Habertürk
    Takipde Kalın!
      Günlük gelişmeleri takip edebilmek için habertürk uygulamasını indirin
        Haberler Yaşam HT Pazar Walter Mosley'in kaleminden "gerçek suç"

        Walter MOSLEY

        Herkesin bir suçu vardır. Bu, su götürmez bir gerçek. Adem ve Havva’nın ilk oğlu Kabil’e ve ilk günaha kadar uzanır, eski Roma’da kanun yapıcı kesimin üyeleri arasındaki tartışmaların merkezindedir. Engizisyondan Güney’in (ve Kuzey’in) ayrımcılığı kurumsallaştıran Jim Crow sistemine ulaşır.
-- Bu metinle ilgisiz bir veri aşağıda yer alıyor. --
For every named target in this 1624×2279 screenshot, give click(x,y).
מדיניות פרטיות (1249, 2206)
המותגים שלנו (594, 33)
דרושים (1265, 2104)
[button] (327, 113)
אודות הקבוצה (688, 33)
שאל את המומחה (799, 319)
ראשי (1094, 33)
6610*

Oradan da Sovyetler Birliği kültürünün içinde debelenmek için durup Nazi Almanya’sının ırk kurallarının çürümüş kalbinin tam ortasına gider.

        2000 yıllık Batı uygarlığı boyunca dalalet, sapıklık, hırsızlık ve öldürmekten suçluyduk; kavga etmekten ya da kavgadan kaçmaktan; sevmekten, arzulamaktan ve bazen de sadece bakmaktan suçluyduk. Açıkça konuşmaktan veya sessiz kalmaktan, uygun adım yürümekten veya koşmaktan suçluyduk. Emirleri uygulamaktan ya da uygulamayı reddetmekten, zinadan, çocuk istismarından, cinsel tacizden ve tecavüzden kabahatli bulunduk. Dinimizden, etnik kimliğimizden, derimizin renginden, cinsel tercihlerimizden, cinsiyetten ve bazen de her zaman damarlarımızdaki kandan dolayı da ayrıca hüküm giydik. Suçluluk, kim olduğumuzun ve nasıl örgütlendiğimizin başlıca dayanağı ve görünen o ki; ölüm gibi inkâr edilemez kaderimiz.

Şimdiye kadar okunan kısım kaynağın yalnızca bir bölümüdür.